Disclaimer: we are still working on polishing the code here, so please expect frequent changes!
New clean docker containers are used for each instance (task+LLM+Agent) during evaluation (which consists of output generation, and judging). EXP-Bench currently supports evaluation against the following judges and agents, with plans to expand support in the future:
Agent: OpenHands and Iterative Agent LLMs: OpenAI models, Claude Sonnet 3.7, Claude Haiku 3.5, DeepSeek R1, Amazon Nova Pro
All commands should be executed from this directory.

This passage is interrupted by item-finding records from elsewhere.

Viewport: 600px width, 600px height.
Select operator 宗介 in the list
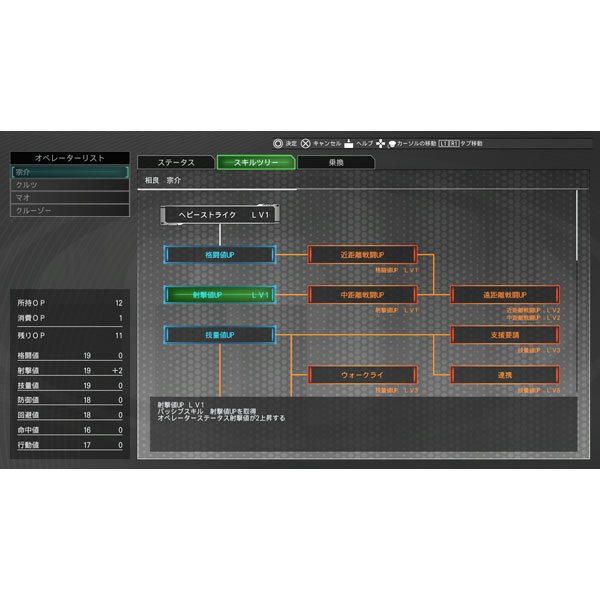coord(70,172)
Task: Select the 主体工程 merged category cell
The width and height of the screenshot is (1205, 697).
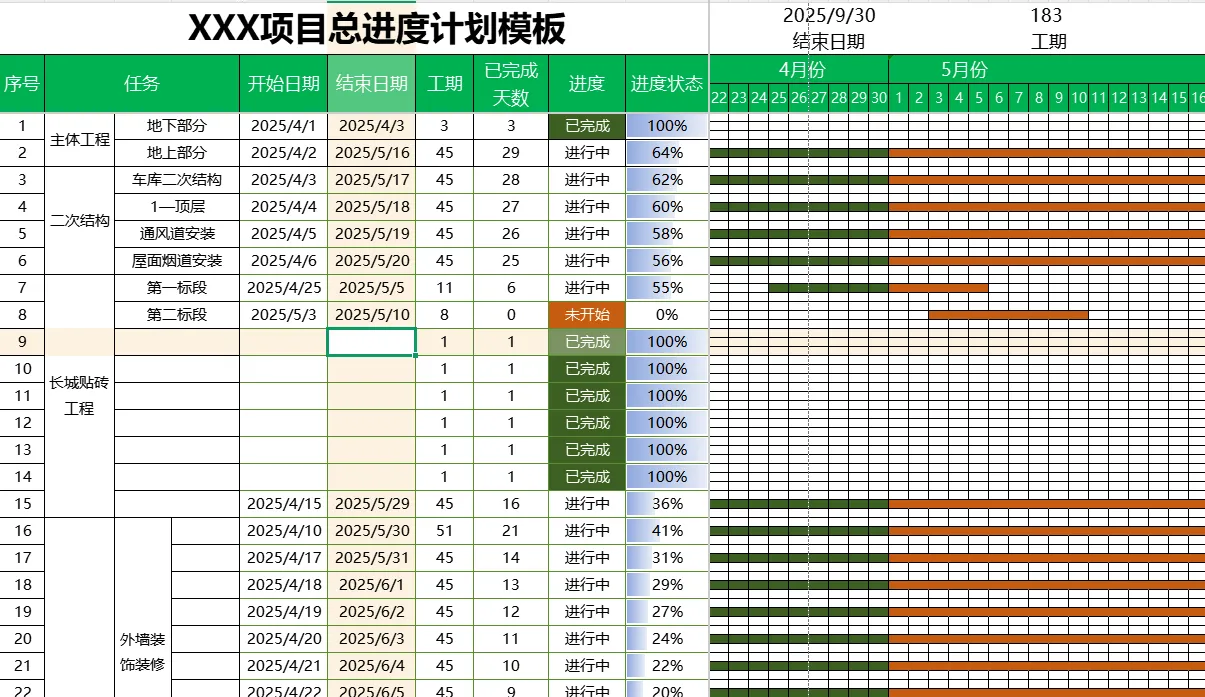Action: pos(79,140)
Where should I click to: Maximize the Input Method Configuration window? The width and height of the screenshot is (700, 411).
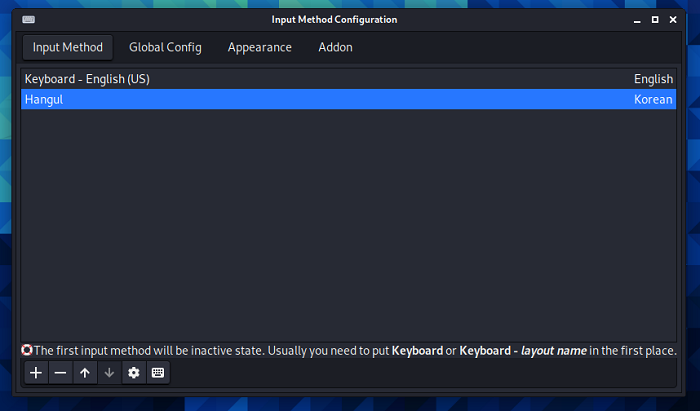tap(655, 19)
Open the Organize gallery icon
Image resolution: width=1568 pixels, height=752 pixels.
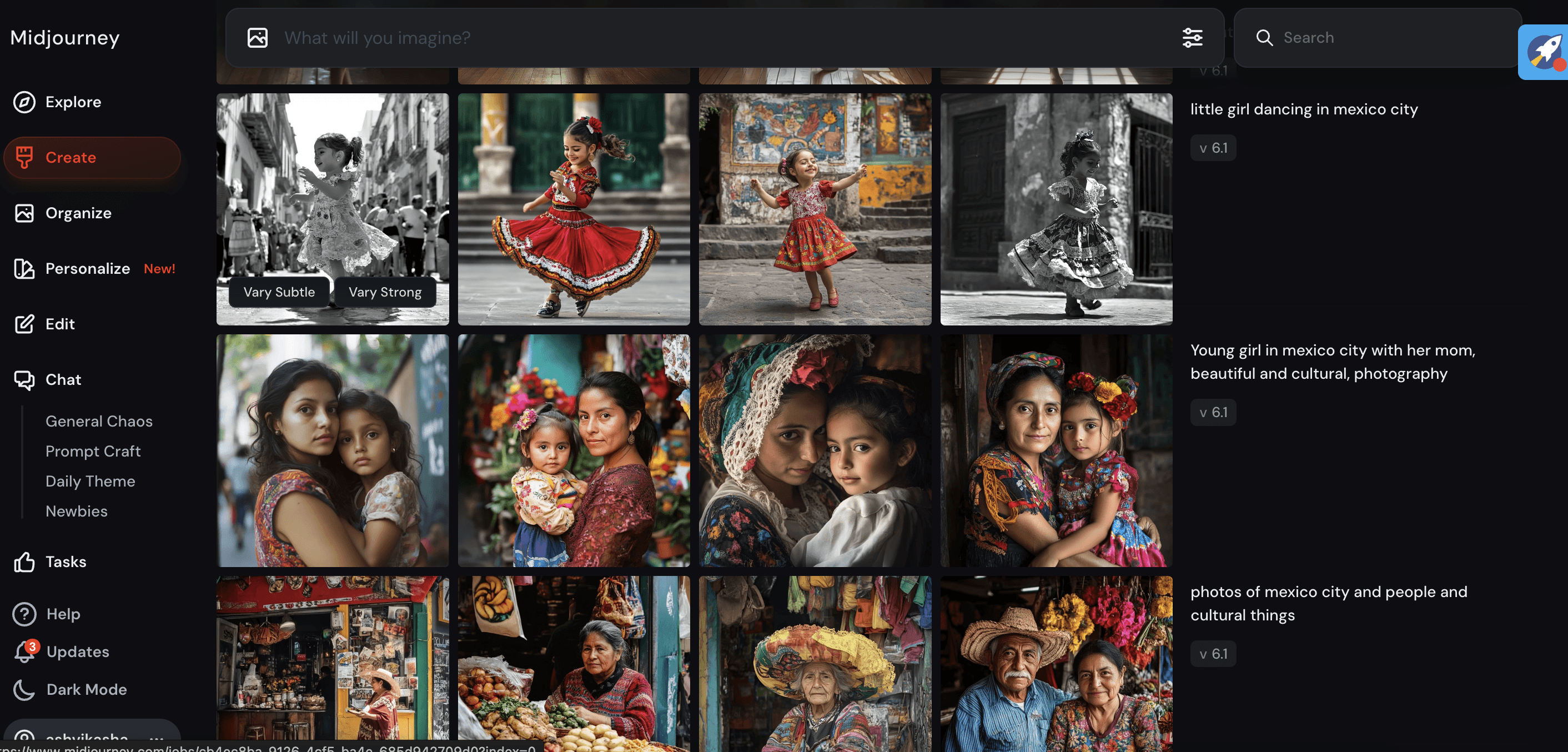pos(24,213)
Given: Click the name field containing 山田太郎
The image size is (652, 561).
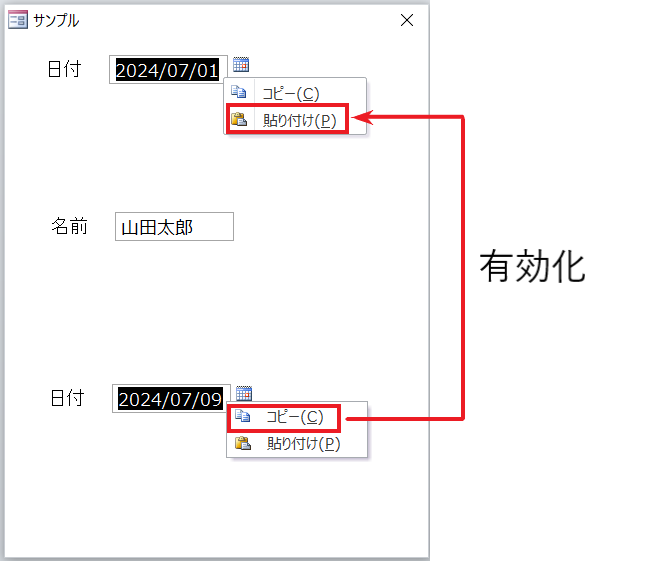Looking at the screenshot, I should [174, 227].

To run the evaluation and judging pipelines, simply build the Docker image and execute the corresponding scripts provided below.
Note: There may be a few python packages missing that need to be installed manually. Also make sure Python 3.12.4 is installed (conda is best, which we show below).
docker images -q exp-bench-image | xargs -r docker rmi -f # removes any existing conflict image
docker build --progress=plain -t exp-bench-image -f ExpDockerfile_default .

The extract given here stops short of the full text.